CodePudding user response:
If ordering per groups is same in col2 is possible aggregate join per col1 and then per joined columns:
df = df.groupby('col1')['col2'].agg(', '.join).reset_index()
df = df.groupby('col2')['col1'].agg(', '.join).reset_index()[['col1','col2']]
print (df)
col1 col2
0 A, C action1, action2
1 B action1, action3
Or if ordering should be different use frozenset:
df = df.groupby('col1')['col2'].agg(frozenset).reset_index()

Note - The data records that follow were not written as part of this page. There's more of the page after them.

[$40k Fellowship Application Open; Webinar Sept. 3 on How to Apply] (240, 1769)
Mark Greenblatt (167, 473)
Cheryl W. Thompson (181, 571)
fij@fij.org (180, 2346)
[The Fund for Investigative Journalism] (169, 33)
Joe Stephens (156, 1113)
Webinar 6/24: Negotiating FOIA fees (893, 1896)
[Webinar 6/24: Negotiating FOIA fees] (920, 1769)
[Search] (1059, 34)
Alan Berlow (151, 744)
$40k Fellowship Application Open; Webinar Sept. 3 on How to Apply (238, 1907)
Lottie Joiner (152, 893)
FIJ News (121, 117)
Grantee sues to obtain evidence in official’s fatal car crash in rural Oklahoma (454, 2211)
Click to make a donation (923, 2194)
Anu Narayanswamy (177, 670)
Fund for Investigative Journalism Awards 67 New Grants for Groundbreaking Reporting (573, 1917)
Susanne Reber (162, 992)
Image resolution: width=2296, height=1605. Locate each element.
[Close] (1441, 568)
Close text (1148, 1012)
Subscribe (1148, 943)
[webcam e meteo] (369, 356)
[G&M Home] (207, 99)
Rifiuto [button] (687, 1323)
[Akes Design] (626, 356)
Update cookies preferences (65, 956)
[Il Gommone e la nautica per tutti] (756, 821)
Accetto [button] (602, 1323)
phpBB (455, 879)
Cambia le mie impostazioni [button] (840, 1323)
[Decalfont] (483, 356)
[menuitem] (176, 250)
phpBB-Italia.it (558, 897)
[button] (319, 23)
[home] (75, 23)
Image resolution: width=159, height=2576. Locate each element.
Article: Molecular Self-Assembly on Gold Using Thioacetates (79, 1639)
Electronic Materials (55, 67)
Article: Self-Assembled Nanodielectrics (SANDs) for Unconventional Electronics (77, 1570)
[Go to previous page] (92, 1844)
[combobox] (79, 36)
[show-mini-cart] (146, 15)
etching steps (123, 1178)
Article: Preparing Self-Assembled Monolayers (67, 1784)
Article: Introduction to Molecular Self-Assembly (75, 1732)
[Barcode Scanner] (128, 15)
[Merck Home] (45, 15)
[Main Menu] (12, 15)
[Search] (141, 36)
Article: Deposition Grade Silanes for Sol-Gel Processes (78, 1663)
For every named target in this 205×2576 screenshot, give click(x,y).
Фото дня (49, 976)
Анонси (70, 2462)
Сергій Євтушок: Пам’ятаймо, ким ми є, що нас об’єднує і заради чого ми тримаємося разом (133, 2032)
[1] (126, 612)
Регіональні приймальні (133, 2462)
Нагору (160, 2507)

df = (df.groupby('col2')['col1']
.agg(', '.join)
.rename(lambda x: ', '.join(x)).reset_index()[['col1','col2']])
print (df)
col1 col2
0 A, C action2, action1
1 B action1, action3
print (df)
col1 col2
0 A action1
1 A action2
2 B action1
3 B action3
4 C action2 <-changed order
5 C action1 <-changed order
df = df.groupby('col1')['col2'].agg(frozenset).reset_index()
df = (df.groupby('col2')['col1']
.agg(', '.join)
.rename(lambda x: ', '.join(x)).reset_index()[['col1','col2']])
print (df)
col1 col2
0 A, C action2, action1
1 B action1, action3
CodePudding user response:
Use groupby twice. Once to join col2 by col1 and then later to join col1 by the joined col2.
srs = df.groupby('col1')['col2'].apply(','.join)
srs = pd.Series(srs.index, index=srs)
out = srs.groupby(level=0).apply(','.join)
out = pd.Series(out.index, index=out).to_frame().reset_index()
Output:
col1 col2
0 A,C action1,action2
1 B action1,action3